A visit to TikTok's transparency center

Few companies have ever made their code so available for inspection. How much will it matter?

A visit to TikTok's transparency center
(Olivier Bergeron / Unsplash)

I.

For all the ways TikTok is different from the other big social apps — cultural dominance, Chinese ownership, rippling bans around the world — its offices turn out to look like any other tech platform’s.

It has the same heavy security presence, the same badged doorways, the same iPads at the entry stationed for visitors to sign in. As you would find at Facebook, or the Twitter of old, there’s an oversized color logo fashioned into a kind of statue, along with LED screens rotating through a series of cheerful branded animations, and conference rooms named after key moments in the platform’s history.

It’s only when the presentation began Tuesday morning at the company’s offices in Culver City, CA, that the differences started to become clear. Since 2017, every social platform has had to muster a response to increasingly skeptical regulators: to questions about misinformation, polarization, privacy and security.

For the American platforms, this has been a costly annoyance: cause to hire tens of thousands of contract content moderators, and to allow executives to be dragged before Congress for a series of theatrical tongue-lashings. (In Europe, where the systems of government are more functional, the pressures have led to more substantial changes.)

For TikTok, though, the scrutiny is existential. This week alone, Australia banned and then un-banned the app on government devices, but an investigation continues. And Sen. Michael Bennet (D-CO) became the latest lawmaker to call on Apple and Google to remove TikTok from app stores, citing fears Americans’ data could be shared with or manipulated by the government of China, where TikTok’s parent, ByteDance, is located.

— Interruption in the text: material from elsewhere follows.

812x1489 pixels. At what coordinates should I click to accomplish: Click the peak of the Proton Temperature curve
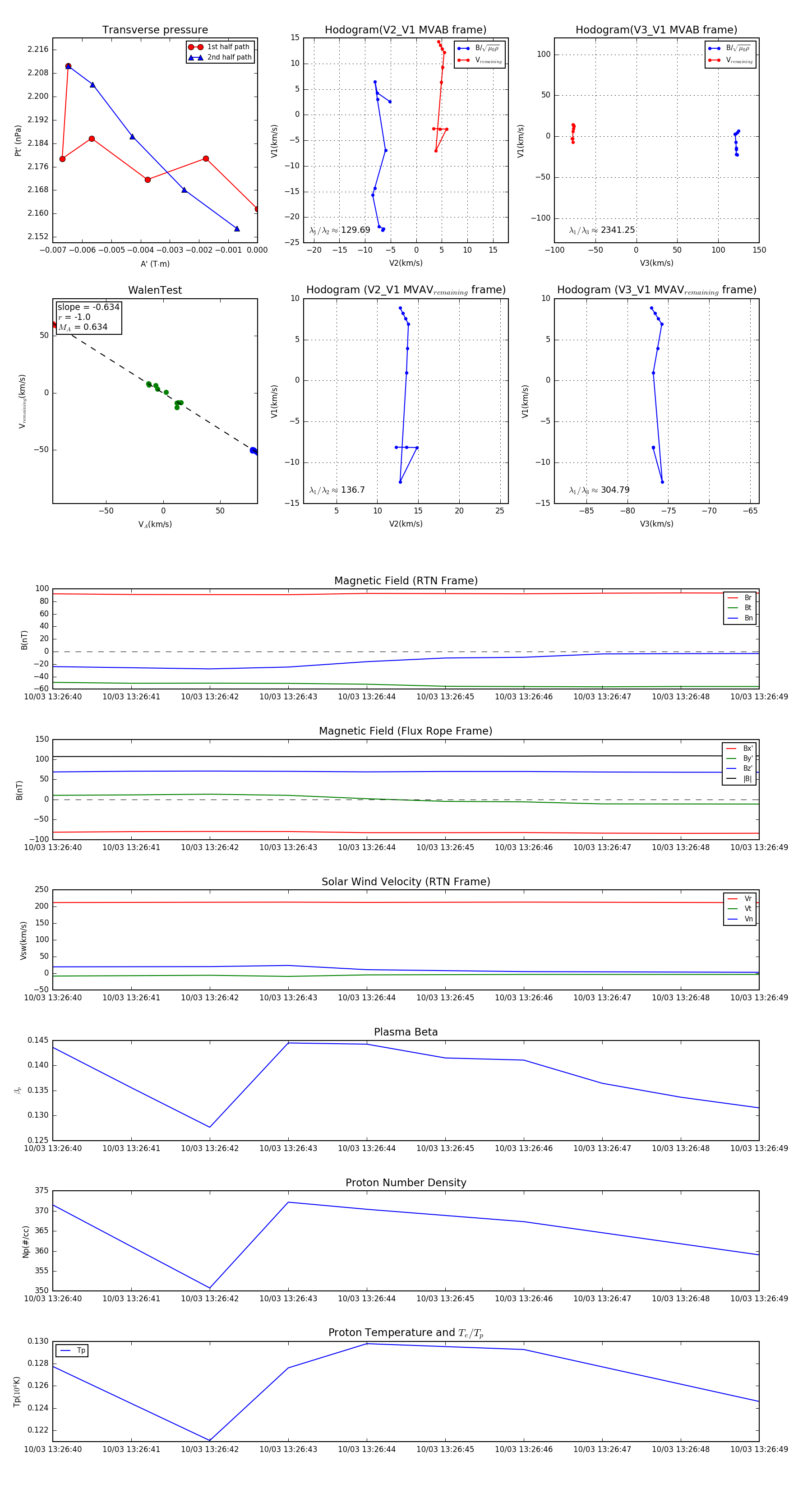(367, 1344)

It is these same fears that have spurred TikTok to invite a group of American journalists to this, its Transparency and Accountability Center. The company first planned to bring us here in 2020, but was delayed by the pandemic. (That September, I took a virtual visit instead.) The idea is to let us hear from, and ask questions of, a small group of company executives, while also working our way through a series of interactive demos that explain how the app and its trust and safety systems work.

The heart of the presentation comes early, when the company explains to us the basic outline of Project Texas: its $1.5 billion plan to move all data attached to American users to the United States, and to put into place various governance, compliance and auditing systems that will keep the company honest.

Under the terms of our visit, we are not allowed to quote from the Project Texas portion of the discussion. At Lawfare, which appears to have attended a similar presentation, Matt Perault and Samm Sacks do a great job describing the various features of the effort.

There will be a new subsidiary of TikTok, called US Data Security, governed by an independent board of directors that is approved by the Council for Foreign Investment in the United States. The leadership team, too, will be vetted and approved by the government. And users’ data will be secured by Oracle with strict access controls. (Oracle will so go far as to compile the final TikTok code and distribute it to app stores.)

Meanwhile, new monitoring systems will be put into place to prevent “state influence” — the word “China” is never used — from corrupting the app.

“We’re incredibly committed to this vision,” Vanessa Pappas, TikTok’s chief operating officer, tells us after the presentation. “You can see that just with the amount of investment we’ve had to date. It is unprecedented. And it is a standard that we believe that all big tech companies should be [held] to, in terms of providing that level of privacy, security and safety for users.”

Like so much of what TikTok says about its security practices, Project Texas seems both totally reasonable and, at least in terms of my ability to evaluate it, above my pay grade. Klon Kitchen, a security researcher at the (hawkish toward China) American Enterprise Institute, said this week that “TikTok is adopting a ‘catch me if you can’ strategy like the one previously employed by Huawei in the United Kingdom, where it strikes the pose of transparency but places the burden on outside reviewers of identifying and pursuing threats.”

Kitchen also noted that the vast scale of software code makes certain promises difficult, if not impossible, to guarantee. “Even if every line of TikTok’s code was initially reviewed and validated, there is simply no way to maintain reliable, real-time situational awareness on a code base this large and that is frequently updated,” he wrote. “A critical vulnerability can be introduced with just a few lines of code and third-party reviewers would be dependent on TikTok disclosing all changes—something we cannot count on.”

TikTok’s position with Project Texas is basically: if you don’t trust us, then trust Oracle. Critics say: you can’t design a workable system here, period.

You can imagine TikTok reading this and saying, well, what else do you want from us? We’re showing you the source code! Ultimately, any deal it strikes with the government will rely to some degree of trust between the parties. But who in the government is prepared to trust TikTok?